#### Reading passage
• • •
So I’m on the verge of becoming a hippie. Seriously. I’ve been spending most of my time lately drinking tea, outside by the river on warm days and lighting incense to clear my mind. And music has become more than just my escape. It’s my life now and it’s getting me through everything. I’ve been listening to a LOT of TuPac (Keep Your Head Up is keeping me sane), Nas, Patti Labelle, and Luther. I’m trying to be happy.  Along with that, I’ve cut back on TV, except movies that I own (BTW, Juno equals love. So does 27 Dresses).  But back to me TRYING to be happy-it’s hard. I never knew how UNHAPPY I was in a relationship, until I was UNHAPPY SINGLE! Ironic, I know. But I’m finally on the verge of being completely happy. It took a long time, but I’m finally there.
• • •
Collected data
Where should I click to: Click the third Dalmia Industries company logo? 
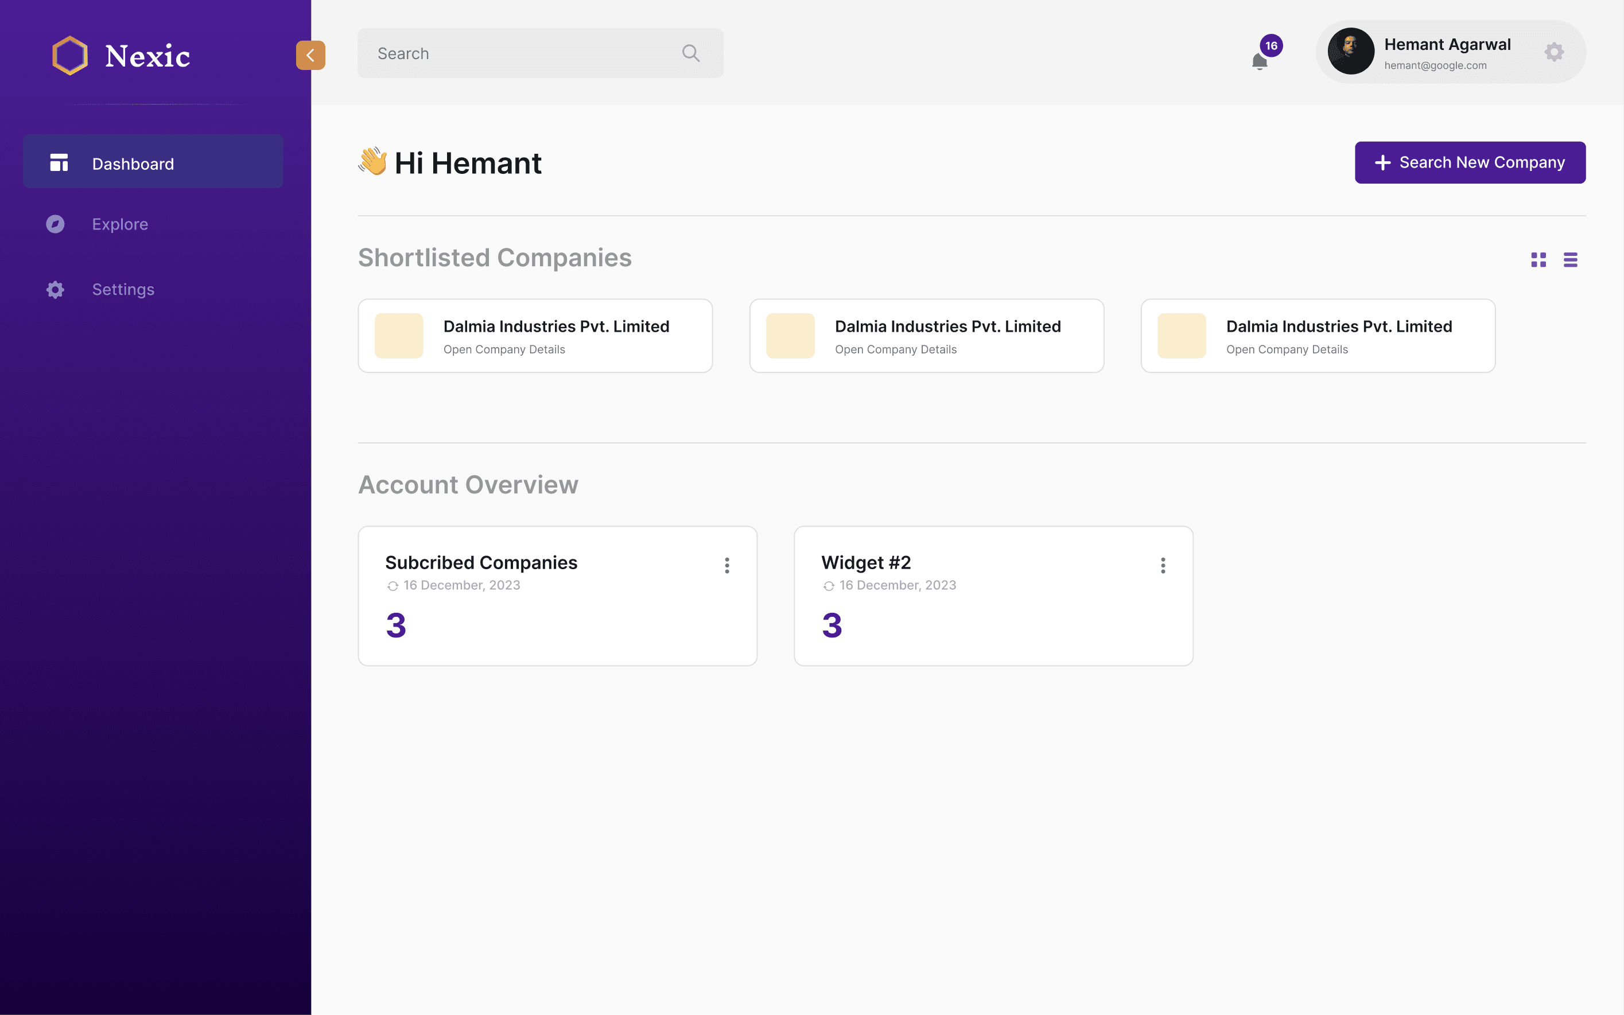point(1182,336)
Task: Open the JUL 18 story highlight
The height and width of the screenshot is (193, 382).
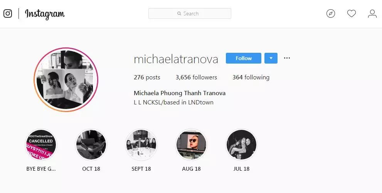Action: pyautogui.click(x=241, y=144)
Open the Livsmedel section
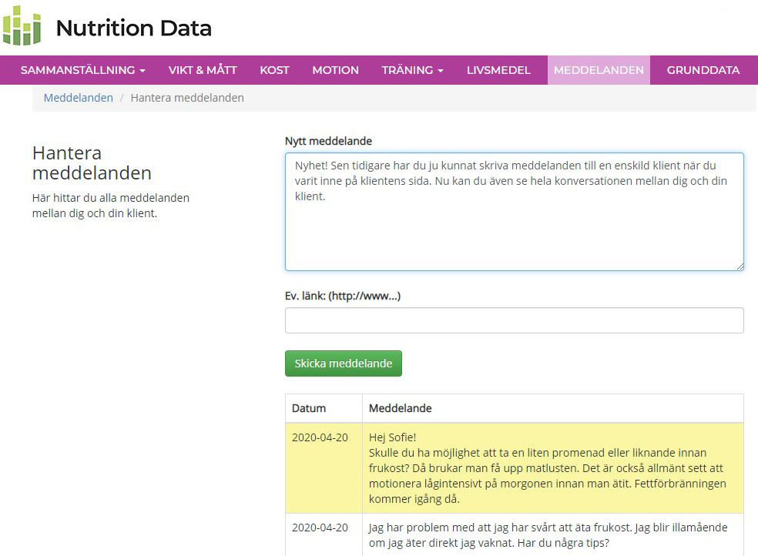Viewport: 758px width, 556px height. click(x=498, y=70)
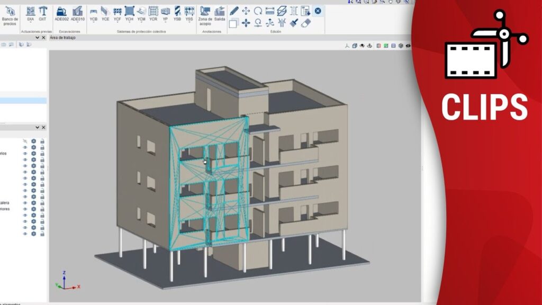Click the ADE002 excavation tool
The height and width of the screenshot is (305, 542).
point(62,12)
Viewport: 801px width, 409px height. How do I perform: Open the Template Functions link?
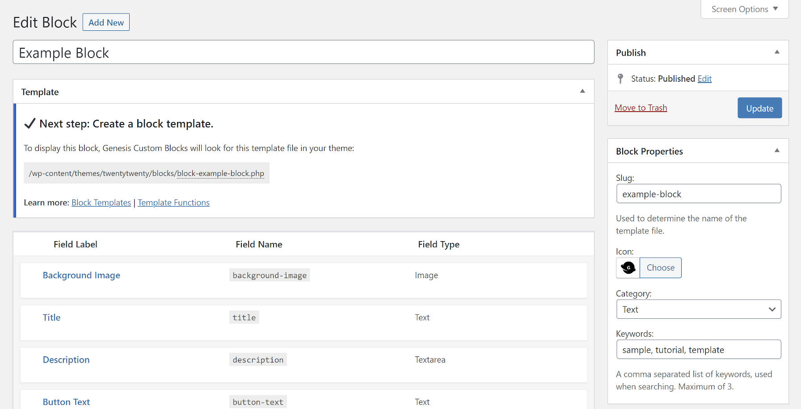tap(173, 202)
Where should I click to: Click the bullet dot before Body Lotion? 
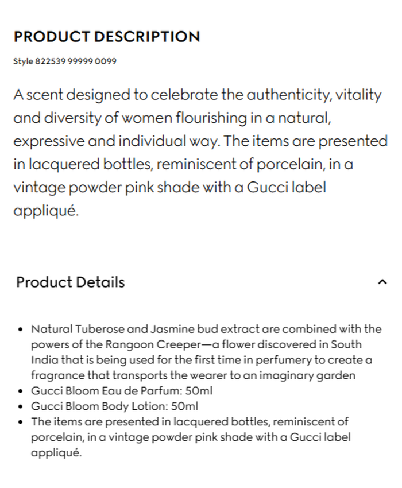(21, 407)
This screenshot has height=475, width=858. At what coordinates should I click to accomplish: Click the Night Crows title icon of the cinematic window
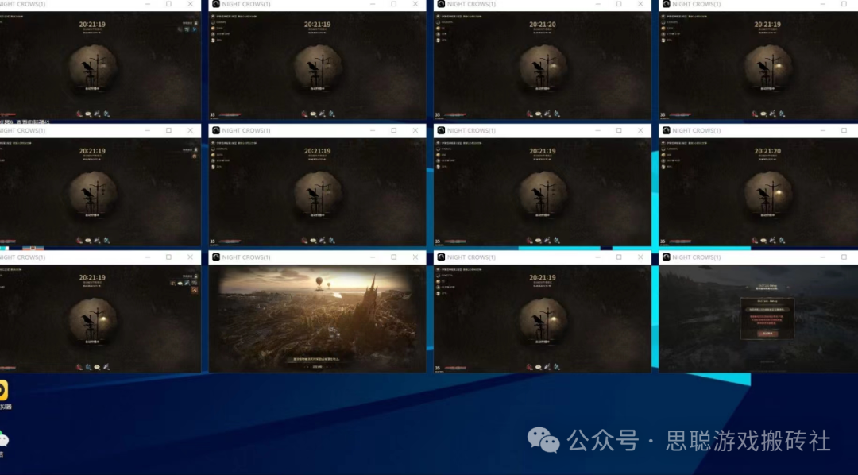coord(215,257)
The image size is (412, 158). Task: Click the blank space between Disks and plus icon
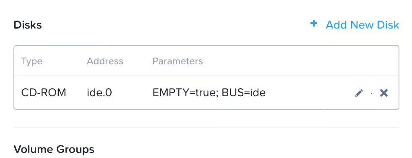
• • •
#### Objectives
1. Render this sentence from the blog post into Spanish: "It took a long time, but I’m finally there."
2. In the blog post, which song is named as keeping the writer sane?
3. Extend the blog post about trying to be happy with a further paragraph that begins after its final sentence.
None of the tasks makes use of the collected data.

#### Task responses
1. Me llevó mucho tiempo, pero por fin he llegado.

2. Keep Your Head Up.

3.
I’m realizing that I’ve always put everyone’s needs ahead of mine, and now I’m taking care of Courtney. I’m starting small, by being abstinent, and thinking big like maintaining this until a really SERIOUS man comes along or possibly (if I have the willpower) till marriage! It’s been 3 months, and for someone like me, who is used to it every other week, its not that bad. I just get….FRUSTRATED once a week, lol! But I manage. I’m the butt of jokes lately because two of my “friends” can’t seem to understand why I’m doing it or why I’ve become so “spiritual” lately. I don’t really know how to answer it. I’m just like I needed to change, and I finally feel good. Why is it always the ones closest to you that want to see you down? Can’t understand it, but I think it’s just a part of life. Maybe they’re just not as understanding as I thought them to be. It happens.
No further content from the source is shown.